Teachers who were teaching their non-English-speaking students the three Rs were suddenly no longer able to use their students' native language to help them comprehend lessons and prevent them from falling behind in their studies.
English immersion was our state's less-than-brilliant plan for how best to educate children who speak English as a second language. The idea was to dump kids into an English-only classroom and in about a year they'd magically come out proficient enough in English to master their studies at the same rate as their English-speaking peers.
Well surprise, surprise. Six years later we have thousands of kids who still speak limited English and who are performing below state and national averages.
Our state places little importance on education. Arizona is ranked 50th in expenditures for K-12 students, has the third-highest student-teacher ratio, and ranked 43rd with only 23 percent of fourth-graders rated proficient or better in reading. So the fact that English-limited students are performing below their English-speaking peers is not at all surprising.
But it is pitiful.
Federal judges decided it was also unlawful. In 1992, judges in the case Flores v. Arizona found that Arizona violated the Equal Education Opportunity Act of 1974, a federal law that prohibits states from denying educational opportunities based on race, color, sex or national origin.
But more than a decade later, the state has yet to satisfy those judges' orders.
What's worse is we've raised a generation of uneducated children.
In January, the federal court had enough with our Legislature's decade-plus of stalling. They fined Arizona $500,000 for every day that passed without a proper legislative proposal to fund equal education for English-language-learner students.
Our Legislature still has not come up with a plan the governor will sign. Meanwhile, fines rose last week to $1 million a day.
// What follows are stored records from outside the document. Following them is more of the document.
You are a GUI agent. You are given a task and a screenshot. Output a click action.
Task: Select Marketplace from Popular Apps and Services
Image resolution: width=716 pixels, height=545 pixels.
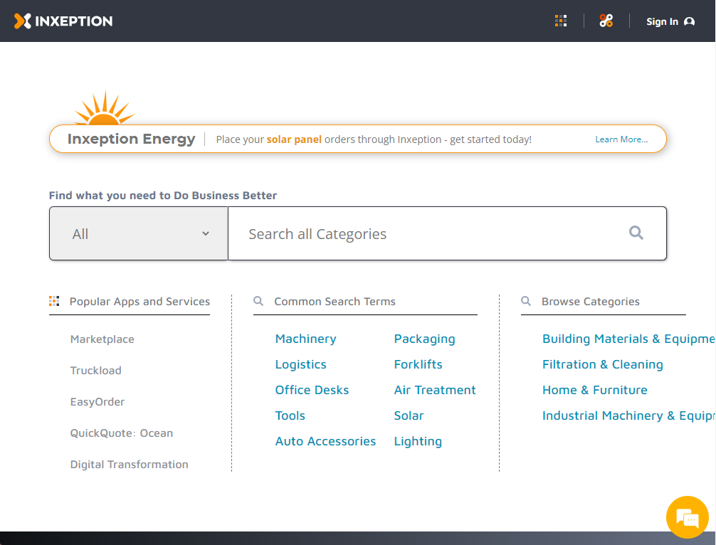(x=102, y=339)
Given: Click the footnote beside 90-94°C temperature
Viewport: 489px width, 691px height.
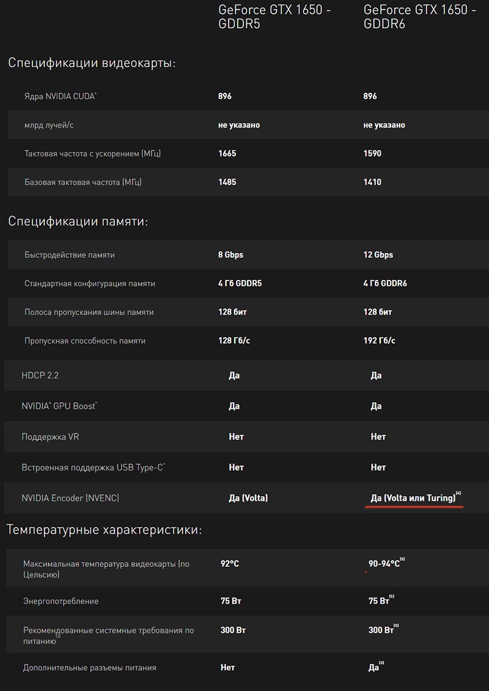Looking at the screenshot, I should [402, 560].
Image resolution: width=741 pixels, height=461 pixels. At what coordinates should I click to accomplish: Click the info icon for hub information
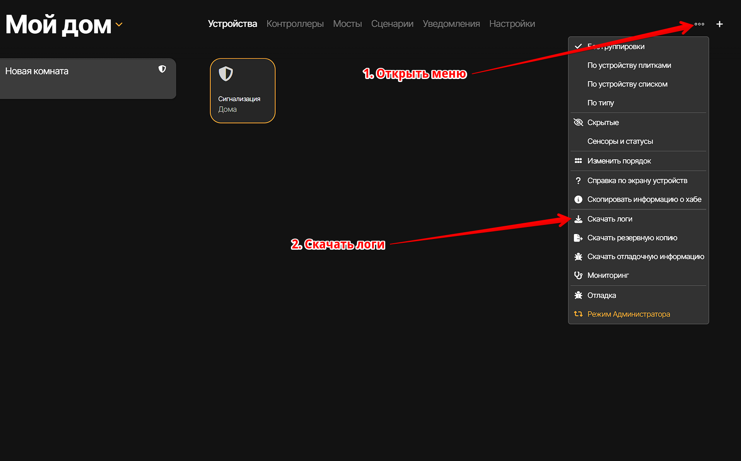point(578,199)
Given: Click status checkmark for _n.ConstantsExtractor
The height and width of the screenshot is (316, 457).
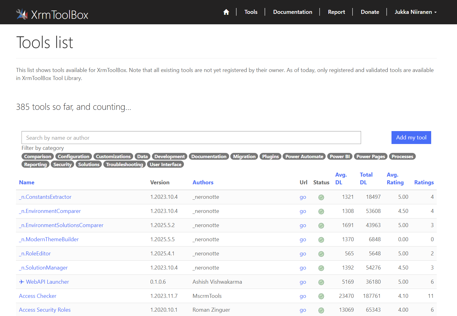Looking at the screenshot, I should tap(321, 197).
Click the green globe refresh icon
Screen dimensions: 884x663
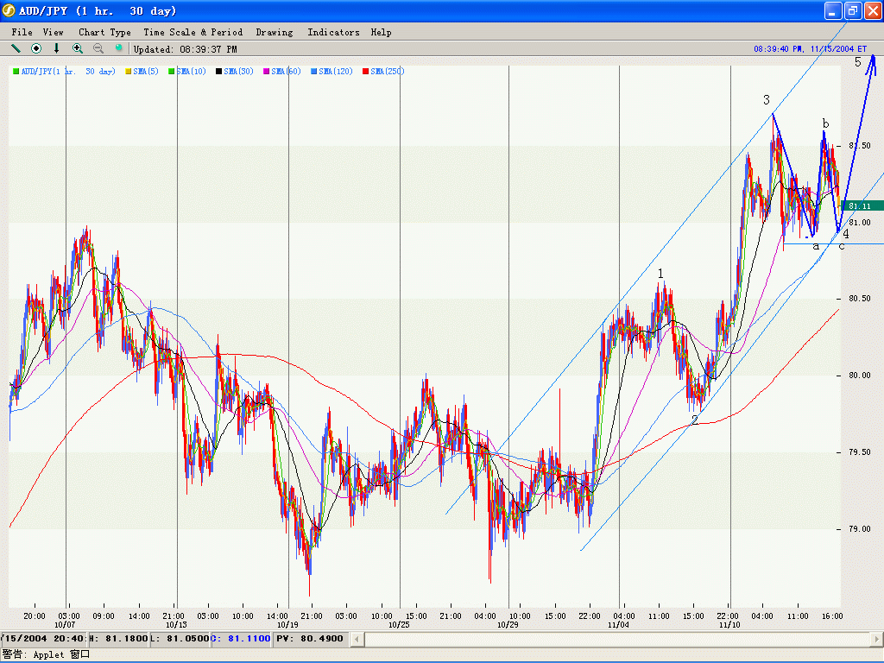[x=119, y=49]
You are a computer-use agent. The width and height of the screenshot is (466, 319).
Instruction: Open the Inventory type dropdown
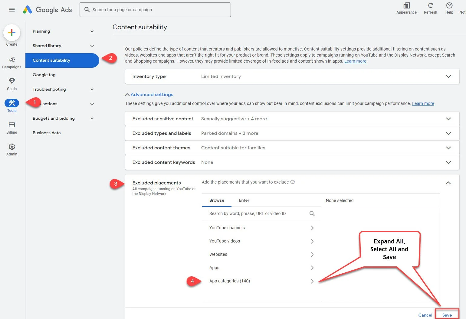coord(448,76)
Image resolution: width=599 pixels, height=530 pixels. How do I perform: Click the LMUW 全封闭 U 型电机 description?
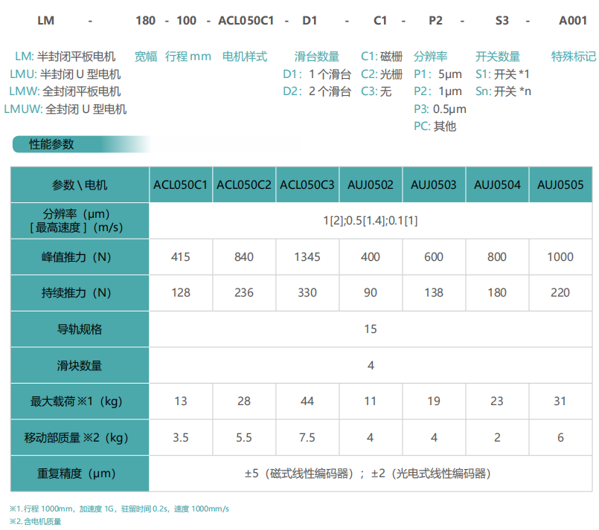[65, 109]
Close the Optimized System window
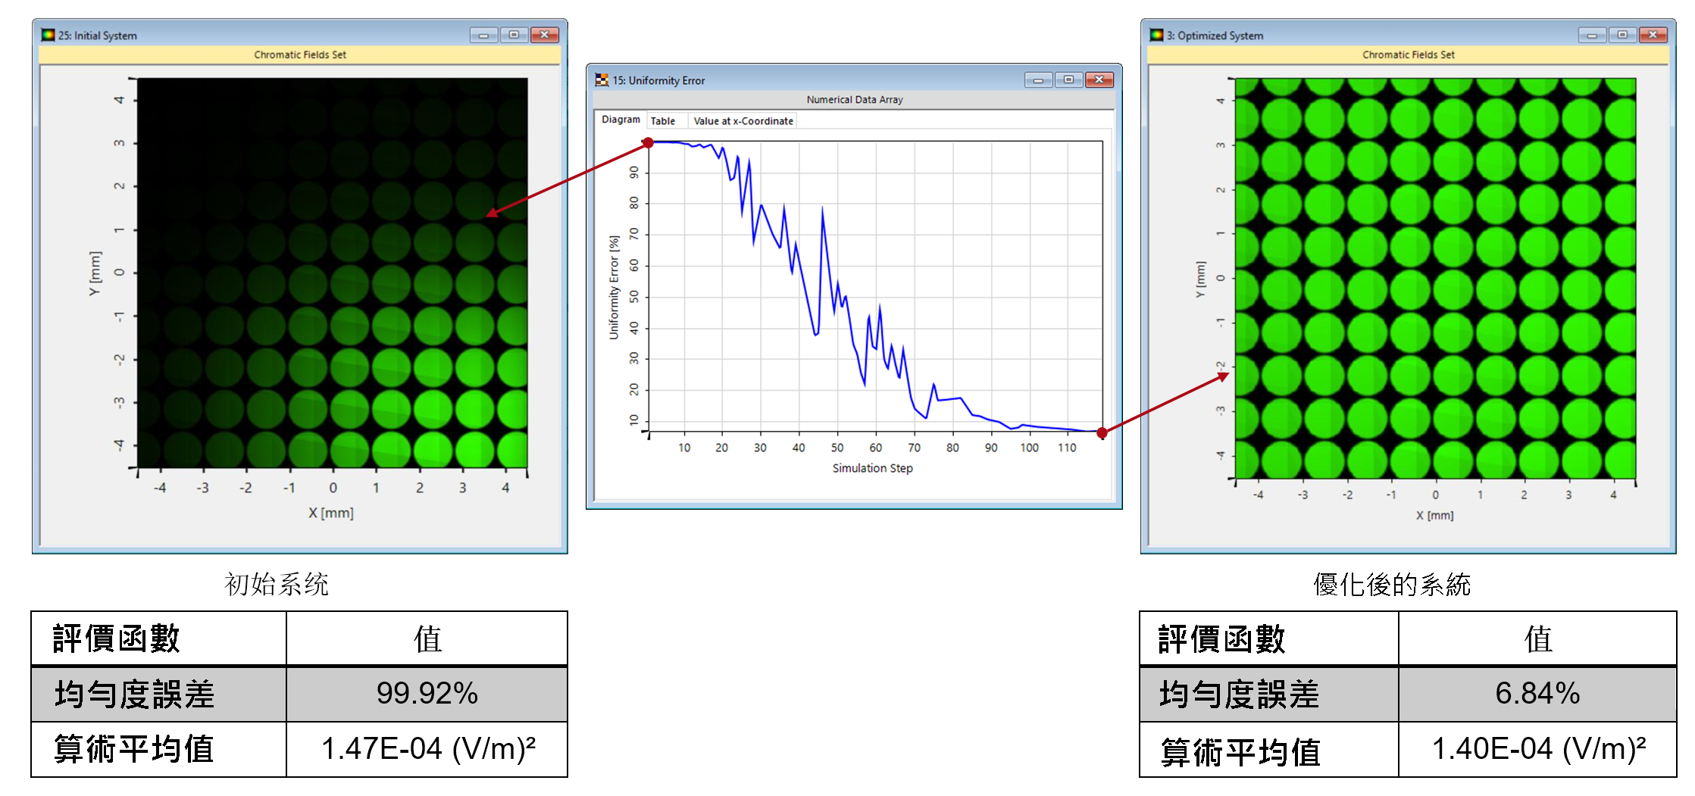 click(x=1653, y=35)
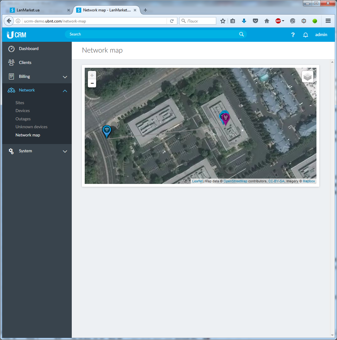Go to Unknown devices page
337x340 pixels.
coord(31,127)
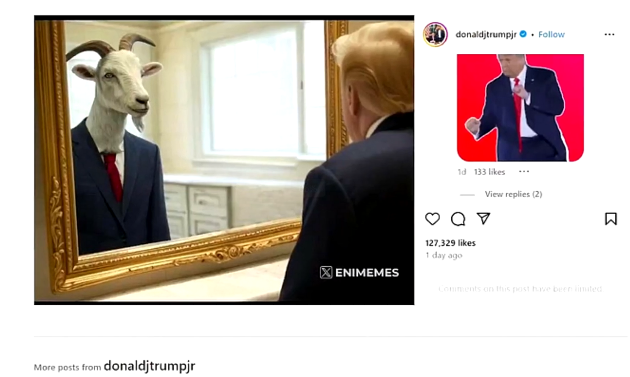Click the goat mirror video post
The width and height of the screenshot is (630, 377).
[224, 160]
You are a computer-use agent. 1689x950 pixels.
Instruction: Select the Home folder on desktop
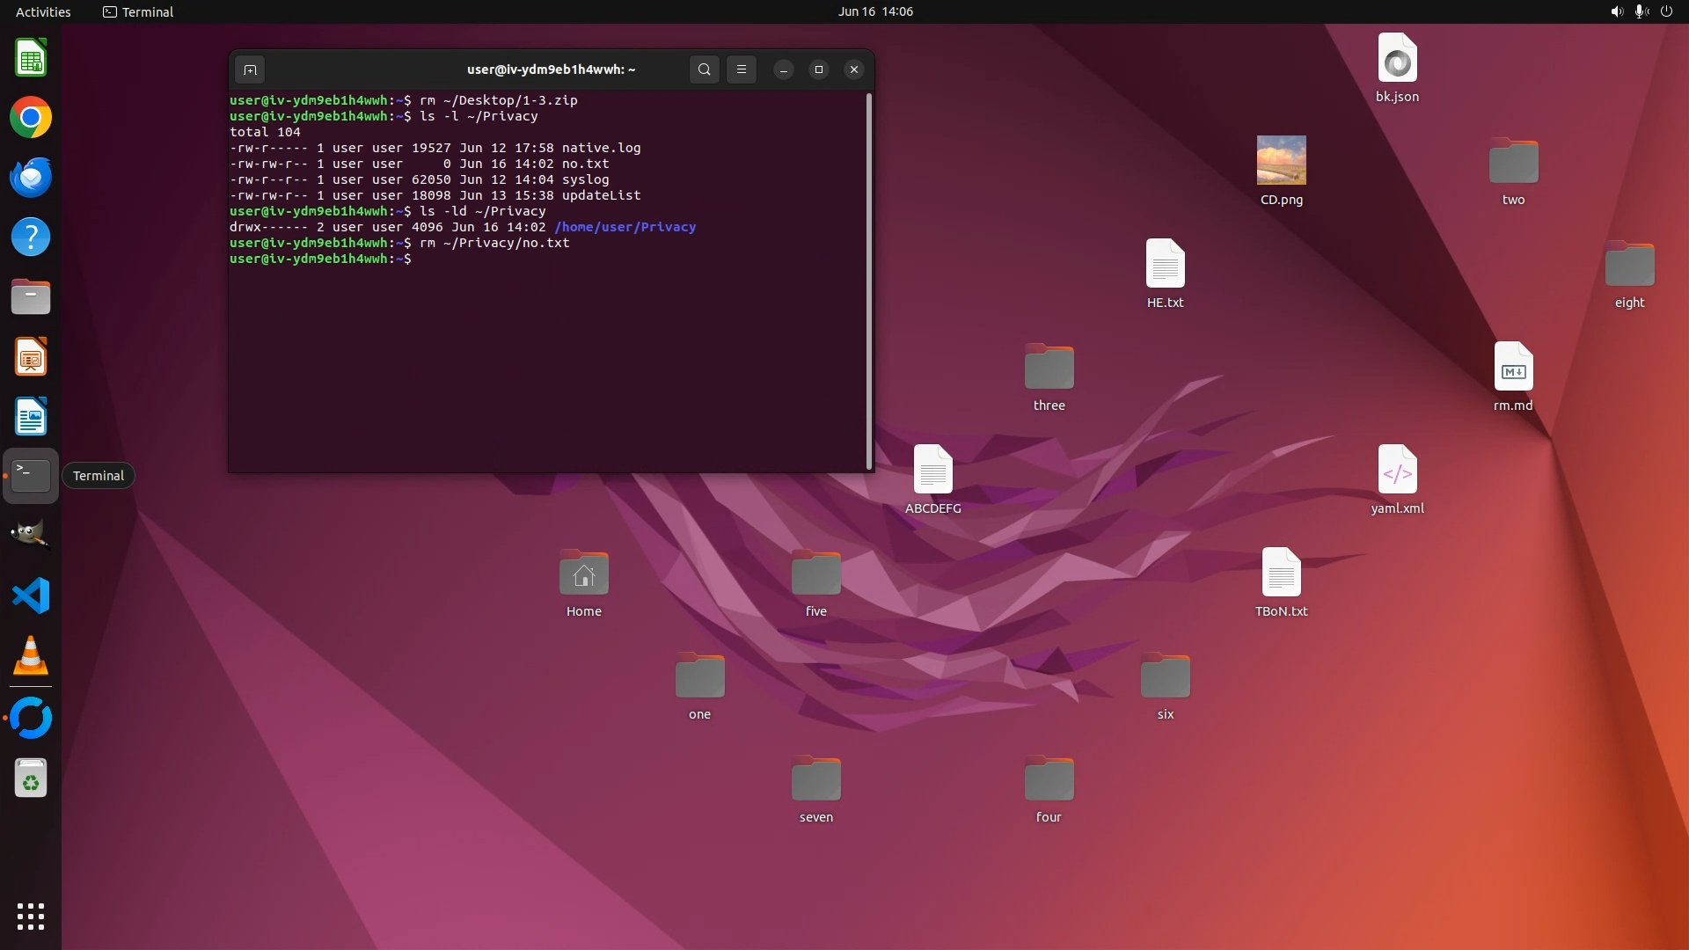583,575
It doesn't take a genius to figure out we have a serious problem on our hands.
Our legislators need only look at the numbers to see the disturbing result of bad policy.
With 56,000 English learners in grades pre-kindergarten to fifth, Arizona is failing thousands of children and the dangerous outcome is a generation of frustrated high-school dropouts who can't read or write in any language.
And for those of you who want to waste time arguing the immigration factor, the Urban Institute and the Migration Policy Institute released a study last fall that found more than half of our country's English-learners are U.S. citizens.
The fact remains that local and national studies find bilingual education superior to English-immersion programs in helping English learners maintain their studies while they are learning English.
Because legislators are busy fighting to limit funds for English learners and ensuring countless children are left behind in a flawed and unequal education system, our state is losing its competitive edge.
We are missing out on an opportunity to teach thousands of residents to become bilingual and help Arizona prosper in a global market where our leading trade partnership resulted in $4.6 billion in exports to Mexico in 2000.
Arizona can't afford to lose out on that amount of cash. How else are we going pay the million-dollar fines we're wracking up by the day?